Seneca cupped my face with his hand, rough and tender at the same time. I rose up, closed the last inch, and kissed him.
It wasn’t soft. It wasn’t careful. It was the kind of kiss that bruises, that leaves traces, that says all the things you can’t say with words because there’s never enough time. I tasted flour dust and old bourbon and something wild, something I’d thought I’d lost forever.
When I pulled away, neither of us said anything. We just breathed, together, and for that one second, it was like the rest of the world had gone quiet.
I turned to my father, who watched me with a sadness I’d never seen before. Maybe he’d known this would be the cost all along. Maybe he was just realizing it now.
“Let them go,” I said.
He nodded, and the Bellini soldiers lowered their weapons. The Scythes relaxed, barely, but stayed ready for the double-cross.
Martini looked up at me, his face a ruin of sweat and fear. He mouthed something—I think it was “thank you,” but it could have been “fuck you” just as easy.
I took one last look at Seneca, memorized every line of his face, every scar, and every shadow. Then I walked to my father, my hands still up, and let him take me by the arm.
Nobody fired a shot. Nobody died.
My father walked me out of the bakery with one hand on my shoulder, the grip gentle but absolute.
The Scythes watched us go, their faces a mix of relief and suspicion, but none of them said a word.

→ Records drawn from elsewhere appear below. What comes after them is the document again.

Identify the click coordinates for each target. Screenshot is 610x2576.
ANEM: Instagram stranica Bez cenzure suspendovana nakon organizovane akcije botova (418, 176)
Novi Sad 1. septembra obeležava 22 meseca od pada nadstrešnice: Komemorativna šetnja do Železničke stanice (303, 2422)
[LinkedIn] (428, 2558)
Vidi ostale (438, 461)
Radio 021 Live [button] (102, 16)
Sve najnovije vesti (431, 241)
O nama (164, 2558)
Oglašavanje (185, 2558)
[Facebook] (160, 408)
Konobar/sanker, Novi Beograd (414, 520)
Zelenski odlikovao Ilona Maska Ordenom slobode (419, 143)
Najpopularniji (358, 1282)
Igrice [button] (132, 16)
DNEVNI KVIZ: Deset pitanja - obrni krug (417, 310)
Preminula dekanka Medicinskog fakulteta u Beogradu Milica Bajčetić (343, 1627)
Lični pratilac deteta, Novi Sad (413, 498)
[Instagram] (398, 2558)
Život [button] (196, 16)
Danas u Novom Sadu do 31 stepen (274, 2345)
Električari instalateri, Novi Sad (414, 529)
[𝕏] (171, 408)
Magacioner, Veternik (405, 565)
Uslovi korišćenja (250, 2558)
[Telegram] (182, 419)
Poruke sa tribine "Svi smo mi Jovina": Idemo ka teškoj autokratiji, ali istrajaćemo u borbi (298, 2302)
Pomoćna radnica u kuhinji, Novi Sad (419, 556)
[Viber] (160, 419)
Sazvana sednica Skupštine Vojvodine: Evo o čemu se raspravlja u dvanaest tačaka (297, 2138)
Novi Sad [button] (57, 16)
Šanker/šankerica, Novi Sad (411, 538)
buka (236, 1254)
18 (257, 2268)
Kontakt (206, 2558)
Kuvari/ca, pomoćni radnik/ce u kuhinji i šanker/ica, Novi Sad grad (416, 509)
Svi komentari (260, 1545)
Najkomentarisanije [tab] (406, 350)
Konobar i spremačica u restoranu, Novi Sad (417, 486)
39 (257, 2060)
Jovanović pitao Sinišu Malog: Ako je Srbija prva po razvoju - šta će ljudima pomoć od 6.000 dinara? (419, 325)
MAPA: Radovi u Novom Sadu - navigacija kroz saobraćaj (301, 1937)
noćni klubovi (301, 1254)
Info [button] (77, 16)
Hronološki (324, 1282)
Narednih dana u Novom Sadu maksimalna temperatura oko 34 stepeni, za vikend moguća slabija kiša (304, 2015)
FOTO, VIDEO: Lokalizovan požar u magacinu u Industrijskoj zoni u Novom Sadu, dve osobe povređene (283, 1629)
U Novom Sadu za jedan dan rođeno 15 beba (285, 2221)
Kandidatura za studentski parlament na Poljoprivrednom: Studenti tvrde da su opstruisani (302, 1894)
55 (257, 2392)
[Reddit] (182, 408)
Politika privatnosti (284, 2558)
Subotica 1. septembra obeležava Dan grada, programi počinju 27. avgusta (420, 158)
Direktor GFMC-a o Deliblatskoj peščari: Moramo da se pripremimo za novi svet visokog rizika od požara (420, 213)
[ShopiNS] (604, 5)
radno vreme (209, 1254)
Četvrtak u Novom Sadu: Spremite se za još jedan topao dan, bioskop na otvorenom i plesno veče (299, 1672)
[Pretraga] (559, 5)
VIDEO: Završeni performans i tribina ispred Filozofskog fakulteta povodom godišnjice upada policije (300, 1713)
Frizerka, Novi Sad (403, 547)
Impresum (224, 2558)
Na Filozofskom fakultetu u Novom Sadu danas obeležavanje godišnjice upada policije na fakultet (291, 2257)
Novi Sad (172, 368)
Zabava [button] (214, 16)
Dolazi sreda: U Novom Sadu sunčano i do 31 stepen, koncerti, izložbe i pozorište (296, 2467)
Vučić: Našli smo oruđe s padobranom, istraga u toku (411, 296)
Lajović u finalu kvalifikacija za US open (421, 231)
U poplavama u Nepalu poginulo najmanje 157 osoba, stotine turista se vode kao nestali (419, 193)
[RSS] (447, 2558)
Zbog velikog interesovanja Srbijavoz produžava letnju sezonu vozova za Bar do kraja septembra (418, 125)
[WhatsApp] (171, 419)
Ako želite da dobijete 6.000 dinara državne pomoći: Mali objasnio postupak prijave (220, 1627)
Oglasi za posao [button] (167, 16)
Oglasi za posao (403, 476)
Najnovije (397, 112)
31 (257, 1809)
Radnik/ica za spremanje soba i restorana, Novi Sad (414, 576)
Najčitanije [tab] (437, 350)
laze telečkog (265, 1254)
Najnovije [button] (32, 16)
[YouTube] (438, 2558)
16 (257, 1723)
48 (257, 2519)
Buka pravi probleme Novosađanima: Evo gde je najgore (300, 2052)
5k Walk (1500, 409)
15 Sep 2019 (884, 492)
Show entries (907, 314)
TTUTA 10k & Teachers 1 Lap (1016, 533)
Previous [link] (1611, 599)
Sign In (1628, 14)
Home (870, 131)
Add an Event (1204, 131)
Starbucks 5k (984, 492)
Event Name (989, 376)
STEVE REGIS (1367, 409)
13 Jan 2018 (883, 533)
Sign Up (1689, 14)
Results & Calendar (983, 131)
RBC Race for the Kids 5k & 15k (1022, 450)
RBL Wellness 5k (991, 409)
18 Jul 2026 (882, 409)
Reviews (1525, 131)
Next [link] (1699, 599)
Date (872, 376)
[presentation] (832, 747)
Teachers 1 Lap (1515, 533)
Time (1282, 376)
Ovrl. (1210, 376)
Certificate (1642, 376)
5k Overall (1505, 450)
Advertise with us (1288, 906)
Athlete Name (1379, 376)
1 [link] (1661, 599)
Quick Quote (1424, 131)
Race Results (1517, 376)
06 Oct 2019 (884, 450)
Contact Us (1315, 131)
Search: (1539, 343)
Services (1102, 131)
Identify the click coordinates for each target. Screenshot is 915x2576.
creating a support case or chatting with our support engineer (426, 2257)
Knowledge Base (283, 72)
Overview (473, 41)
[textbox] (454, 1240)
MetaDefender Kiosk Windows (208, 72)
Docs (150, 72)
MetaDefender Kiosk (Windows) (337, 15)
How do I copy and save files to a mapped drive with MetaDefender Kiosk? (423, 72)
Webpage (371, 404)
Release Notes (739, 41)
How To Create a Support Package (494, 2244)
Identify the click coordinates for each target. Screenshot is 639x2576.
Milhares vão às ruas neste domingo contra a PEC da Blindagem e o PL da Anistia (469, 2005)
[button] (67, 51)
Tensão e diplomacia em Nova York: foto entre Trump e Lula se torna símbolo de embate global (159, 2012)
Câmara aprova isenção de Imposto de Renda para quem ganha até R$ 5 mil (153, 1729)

I felt Seneca’s eyes on my back, every step down the ruined sidewalk pulling a little more of me away from him and the version of myself I’d almost believed in.
The black SUV waited at the curb, engine idling, windows so dark they swallowed the streetlights.
Father held the door, and for a second, his hand hovered at my elbow, like he remembered I’d once needed help getting into a car seat.
His face was a wall, every emotion sealed away behind decades of practice.
I slid into the leather interior, the door closing with the soft thud of a confession. My father walked around to the driver’s side, climbed in, and only then did I turn back.
Seneca stood in the bakery doorway, arms crossed, his face unreadable. The streetlamps cast him in gold and shadow, a statue carved out of every bad decision I’d ever made. I pressed my hand to the glass, knowing he couldn’t see it, but needing to leave a mark anyway.
The SUV pulled away, tires hissing through rainwater and blood runoff. I watched the bakery shrink in the distance, watched Seneca hold his ground until the world blurred him out of existence.
Inside the car, the air was cold like my father. I leaned my head back, eyes stinging, but I didn’t cry. Bellinis didn’t show weakness, not even when it mattered.
My hand curled into a fist against the window as the bakery disappeared around a corner, the last piece of my old life gone with it.
I glanced at my father, who watched the road with both hands on the wheel.
In the rearview, I saw my own face reflected back—eyes rimmed in red, jaw set hard as concrete, the spitting image of my grandfather.
For a second, I thought I saw a flicker of pride in my father’s eyes, but it vanished as quickly as it came.
We drove into the dark, and I wondered how long it would take before the ghosts found me again.